With neural network technology, a branch of artificial intelligence, the system builds "very rapid and more accurate models of customer behavior," Mr. Gregory said.

"If you roll the clock back 30-odd years, effectively all of the banks did practice customer relationship marketing," Mr. Gregory observed. "Your local bank manager knew the majority of people who banked with him."

Ideas Solutions supports a bank's marketing campaigns by further defining its targets. A customer, NWS Bank PLC of Chester, England, was able to "reduce marketing costs by 20% to 30% but still get the same set of responses," Mr. Gregory said.

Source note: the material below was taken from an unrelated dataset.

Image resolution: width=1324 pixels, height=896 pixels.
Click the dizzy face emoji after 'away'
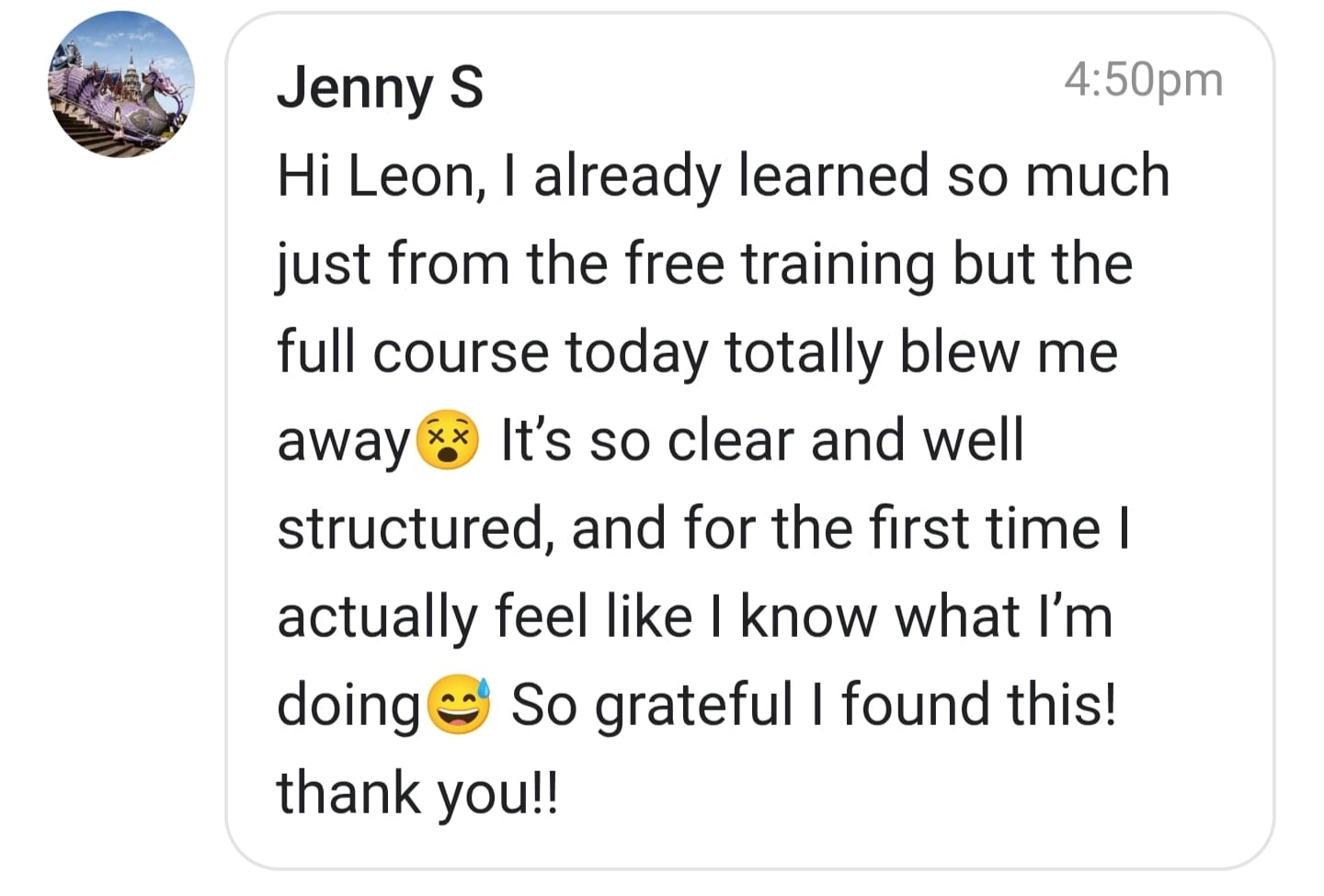coord(448,441)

Exchange Applications focuses on "helping companies manage and optimize their customer relationships," Mr. Frawley said. Its software product, ValEx, "sits on top of a marketing data base or customer data warehouse and allows businesspeople to interact with the information, do analysis, set up plans, set up specifications, and actually execute direct communications with the customer," Mr. Frawley said.

Exchange Applications estimates 30% of its clients are from the banking industry, including Fleet Financial Group and KeyCorp.

Some of the best information may already be in the hands of banks; the trick is how to harvest it. "The best variables you can segment customers on are how they behave," Mr. Moore said.